Task brief:
Below are entries; print them exactly from the first line through the one containing "股票 (220, 2119)".

Extracted information:
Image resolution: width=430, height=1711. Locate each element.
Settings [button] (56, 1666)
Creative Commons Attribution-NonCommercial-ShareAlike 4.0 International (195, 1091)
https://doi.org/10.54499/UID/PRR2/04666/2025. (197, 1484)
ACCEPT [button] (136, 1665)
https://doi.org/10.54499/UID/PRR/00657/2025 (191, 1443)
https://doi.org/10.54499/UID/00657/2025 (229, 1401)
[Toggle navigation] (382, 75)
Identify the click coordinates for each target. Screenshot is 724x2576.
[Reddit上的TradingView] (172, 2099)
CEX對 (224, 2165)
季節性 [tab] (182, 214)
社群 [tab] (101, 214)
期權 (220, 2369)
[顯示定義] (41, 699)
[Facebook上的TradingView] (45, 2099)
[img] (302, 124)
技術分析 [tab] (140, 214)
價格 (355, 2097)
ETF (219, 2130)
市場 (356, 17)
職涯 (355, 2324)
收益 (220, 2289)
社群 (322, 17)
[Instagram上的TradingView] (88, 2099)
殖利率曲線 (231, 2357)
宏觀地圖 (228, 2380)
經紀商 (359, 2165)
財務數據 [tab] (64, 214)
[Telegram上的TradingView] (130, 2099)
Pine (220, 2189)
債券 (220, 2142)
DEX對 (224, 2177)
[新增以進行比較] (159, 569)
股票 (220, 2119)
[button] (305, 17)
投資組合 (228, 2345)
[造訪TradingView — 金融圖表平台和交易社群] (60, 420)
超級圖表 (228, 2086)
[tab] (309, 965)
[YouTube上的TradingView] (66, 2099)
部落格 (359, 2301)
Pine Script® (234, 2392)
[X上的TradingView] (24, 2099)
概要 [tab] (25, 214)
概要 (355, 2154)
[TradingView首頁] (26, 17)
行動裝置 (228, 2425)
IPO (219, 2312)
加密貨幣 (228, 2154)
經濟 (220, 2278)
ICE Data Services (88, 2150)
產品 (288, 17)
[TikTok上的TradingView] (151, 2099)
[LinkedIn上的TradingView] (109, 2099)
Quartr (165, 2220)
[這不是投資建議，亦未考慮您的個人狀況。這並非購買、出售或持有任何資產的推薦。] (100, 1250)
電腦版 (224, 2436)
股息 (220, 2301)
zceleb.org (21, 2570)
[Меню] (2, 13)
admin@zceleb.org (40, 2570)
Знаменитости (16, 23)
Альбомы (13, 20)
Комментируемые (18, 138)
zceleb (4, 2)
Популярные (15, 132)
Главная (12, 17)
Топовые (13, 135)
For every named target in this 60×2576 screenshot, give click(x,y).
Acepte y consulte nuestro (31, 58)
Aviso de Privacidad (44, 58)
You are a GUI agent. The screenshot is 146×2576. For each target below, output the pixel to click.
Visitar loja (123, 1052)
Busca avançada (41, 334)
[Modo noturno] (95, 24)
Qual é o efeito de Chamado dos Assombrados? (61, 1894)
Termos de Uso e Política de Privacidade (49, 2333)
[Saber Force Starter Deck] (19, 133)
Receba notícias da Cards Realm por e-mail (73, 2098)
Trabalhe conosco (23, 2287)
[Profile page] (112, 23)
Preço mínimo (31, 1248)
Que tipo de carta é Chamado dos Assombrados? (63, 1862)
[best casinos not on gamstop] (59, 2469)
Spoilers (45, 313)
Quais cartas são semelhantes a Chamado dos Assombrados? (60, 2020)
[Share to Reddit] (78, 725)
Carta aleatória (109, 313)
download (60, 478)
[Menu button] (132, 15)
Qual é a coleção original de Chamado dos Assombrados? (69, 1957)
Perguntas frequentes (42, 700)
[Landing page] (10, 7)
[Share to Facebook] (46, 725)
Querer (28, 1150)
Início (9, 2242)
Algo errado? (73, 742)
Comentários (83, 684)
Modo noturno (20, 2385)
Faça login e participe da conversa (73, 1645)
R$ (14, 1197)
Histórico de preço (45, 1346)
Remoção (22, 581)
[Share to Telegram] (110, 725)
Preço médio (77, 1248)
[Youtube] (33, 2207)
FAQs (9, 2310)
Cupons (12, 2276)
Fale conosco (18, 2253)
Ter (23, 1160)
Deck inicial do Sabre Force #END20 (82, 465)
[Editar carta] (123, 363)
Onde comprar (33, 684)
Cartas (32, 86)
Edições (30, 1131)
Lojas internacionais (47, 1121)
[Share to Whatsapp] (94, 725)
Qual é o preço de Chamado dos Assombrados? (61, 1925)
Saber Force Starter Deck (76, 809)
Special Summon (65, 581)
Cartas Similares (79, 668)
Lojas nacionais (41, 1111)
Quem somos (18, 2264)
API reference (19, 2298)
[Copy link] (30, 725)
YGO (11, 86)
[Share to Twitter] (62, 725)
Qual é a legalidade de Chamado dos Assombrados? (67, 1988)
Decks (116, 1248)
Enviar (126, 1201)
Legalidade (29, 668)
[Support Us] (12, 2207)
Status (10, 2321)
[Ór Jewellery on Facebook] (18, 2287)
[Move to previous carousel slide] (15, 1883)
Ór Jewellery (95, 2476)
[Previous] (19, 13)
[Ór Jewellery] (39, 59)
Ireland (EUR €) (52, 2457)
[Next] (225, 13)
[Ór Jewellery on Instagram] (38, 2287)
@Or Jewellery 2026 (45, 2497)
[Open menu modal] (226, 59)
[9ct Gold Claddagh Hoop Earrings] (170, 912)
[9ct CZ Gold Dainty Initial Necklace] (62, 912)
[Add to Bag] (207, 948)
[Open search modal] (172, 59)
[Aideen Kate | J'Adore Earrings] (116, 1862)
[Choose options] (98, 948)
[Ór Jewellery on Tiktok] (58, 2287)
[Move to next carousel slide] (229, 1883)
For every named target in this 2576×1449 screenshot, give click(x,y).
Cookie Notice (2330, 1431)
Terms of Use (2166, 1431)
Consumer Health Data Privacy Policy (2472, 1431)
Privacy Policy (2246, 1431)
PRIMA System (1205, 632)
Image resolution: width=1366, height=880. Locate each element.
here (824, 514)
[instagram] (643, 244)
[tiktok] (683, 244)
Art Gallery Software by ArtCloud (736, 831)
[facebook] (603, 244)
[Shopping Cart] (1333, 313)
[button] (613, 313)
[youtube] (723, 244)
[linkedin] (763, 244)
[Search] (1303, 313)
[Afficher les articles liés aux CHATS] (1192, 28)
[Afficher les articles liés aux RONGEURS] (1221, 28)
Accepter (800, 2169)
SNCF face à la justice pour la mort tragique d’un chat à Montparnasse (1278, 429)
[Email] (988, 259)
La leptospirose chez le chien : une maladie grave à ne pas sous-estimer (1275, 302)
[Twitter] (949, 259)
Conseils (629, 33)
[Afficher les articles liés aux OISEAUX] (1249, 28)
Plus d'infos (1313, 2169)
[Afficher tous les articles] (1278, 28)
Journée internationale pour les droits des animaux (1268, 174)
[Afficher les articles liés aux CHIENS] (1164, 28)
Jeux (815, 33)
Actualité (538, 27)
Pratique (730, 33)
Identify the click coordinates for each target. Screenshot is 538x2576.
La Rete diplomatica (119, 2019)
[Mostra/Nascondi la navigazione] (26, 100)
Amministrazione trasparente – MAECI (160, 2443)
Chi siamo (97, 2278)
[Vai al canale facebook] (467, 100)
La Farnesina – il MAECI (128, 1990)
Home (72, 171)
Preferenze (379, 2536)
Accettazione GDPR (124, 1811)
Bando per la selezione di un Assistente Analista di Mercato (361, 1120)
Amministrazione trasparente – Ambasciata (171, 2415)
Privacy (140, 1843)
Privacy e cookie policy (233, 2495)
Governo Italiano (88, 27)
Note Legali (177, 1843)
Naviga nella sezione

Output below:
Image resolution: width=430, height=1711. Locate each element.
Settings [button] (56, 1666)
Creative Commons Attribution-NonCommercial-ShareAlike 4.0 International (195, 1091)
https://doi.org/10.54499/UID/PRR2/04666/2025. (197, 1484)
ACCEPT [button] (136, 1665)
https://doi.org/10.54499/UID/PRR/00657/2025 (191, 1443)
https://doi.org/10.54499/UID/00657/2025 (229, 1401)
[Toggle navigation] (382, 75)
Identify the click coordinates for each target. Screenshot is 724x2576.
[Reddit上的TradingView] (172, 2099)
CEX對 (224, 2165)
季節性 [tab] (182, 214)
社群 [tab] (101, 214)
期權 (220, 2369)
[顯示定義] (41, 699)
[Facebook上的TradingView] (45, 2099)
[img] (302, 124)
技術分析 [tab] (140, 214)
價格 (355, 2097)
ETF (219, 2130)
市場 (356, 17)
職涯 (355, 2324)
收益 (220, 2289)
社群 (322, 17)
[Instagram上的TradingView] (88, 2099)
殖利率曲線 (231, 2357)
宏觀地圖 (228, 2380)
經紀商 (359, 2165)
財務數據 [tab] (64, 214)
[Telegram上的TradingView] (130, 2099)
Pine (220, 2189)
債券 (220, 2142)
DEX對 (224, 2177)
[新增以進行比較] (159, 569)
股票 (220, 2119)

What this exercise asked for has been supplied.